Dick Gnauck kannte ich schon lange, allerdings nur aus den Ergebnislisten von Gehwettbewerben oder Laufveranstaltungen. Persönlich gesprochen hatte ich ihn noch nie. So freute ich mich um so mehr, als ich im Juni am Rande des Neuruppiner Triathlons dieses Gespräch hatte. Auf meiner Homepage habe ich mich unter http://www.petergrau-leichtathlet.de/?p=13226 dazu schon geäußert.
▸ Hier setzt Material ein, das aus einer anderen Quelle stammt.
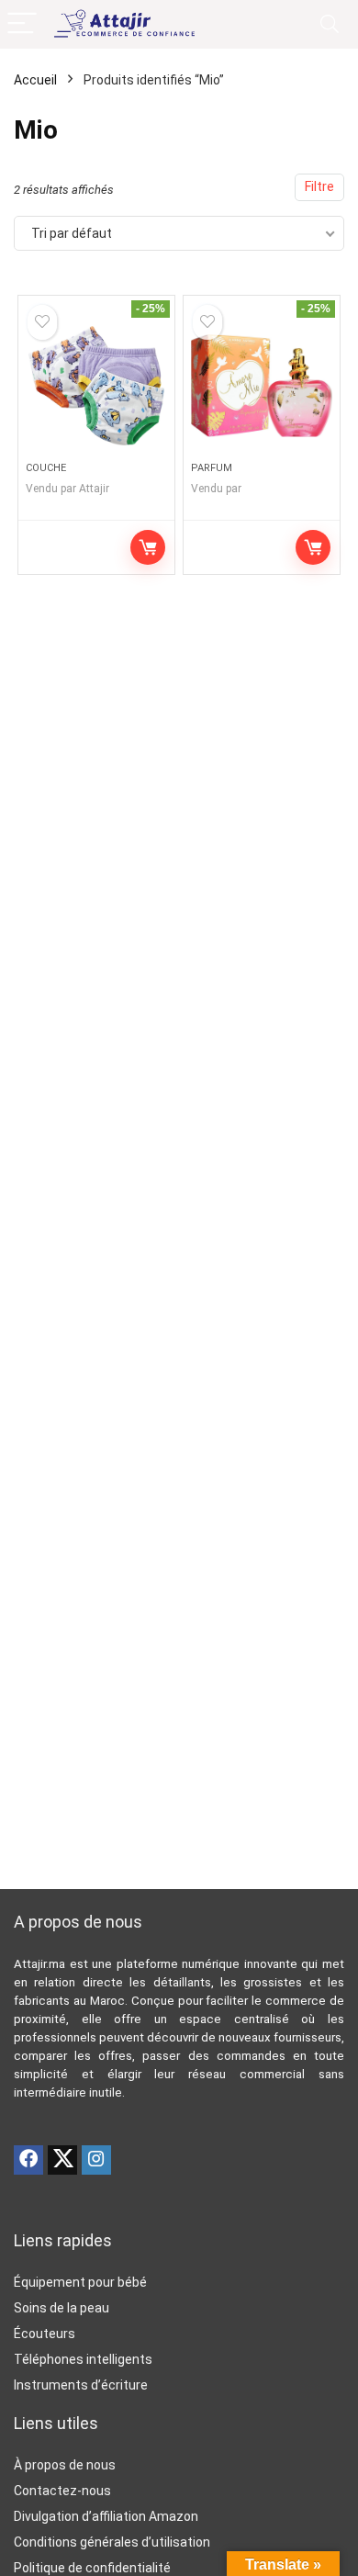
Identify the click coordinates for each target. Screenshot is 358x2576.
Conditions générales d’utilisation (112, 2542)
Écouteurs (44, 2333)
Nachdem er den Triathlon beendet hatte, setzten wir uns dann im Jahnbad auf eine Bank, abseits des turbulenten Geschehens.
Und dann erfahre ich von ihm, was er so in den letzten Jahren und Jahrzehnten getan hat.
Um auszuloten, wie weit er noch am Gehen hängt, frage ich ihn eingangs, wo er in den Tagen der Leichtathletik-WM in Berlin sein werde. „Natürlich an der Strecke, um den Gehern zuzuschauen“.
Hier der Beweis, daß er dieses Versprechen eingehalten hat:
Dick Gnauck (links) an der EM-Strecke in Berlin (Foto: Bernd Hölters)
Einmal Geher, immer Geher, könnte man dazu sagen.
Die Anfangsjahre als Geher in Berlin
Das Gehen bestimmte schon in jungen Jahren sein Leben. Dick Gnauck, Jahrgang 1963, hatte 1977 als Geher bei der BSG Empor HO Berlin angefangen. Sein erster Trainer war Kurt Sakowski, der selbst einmal Spitzengeher war und nun mehr bald seinen 88. Geburtstag feiert.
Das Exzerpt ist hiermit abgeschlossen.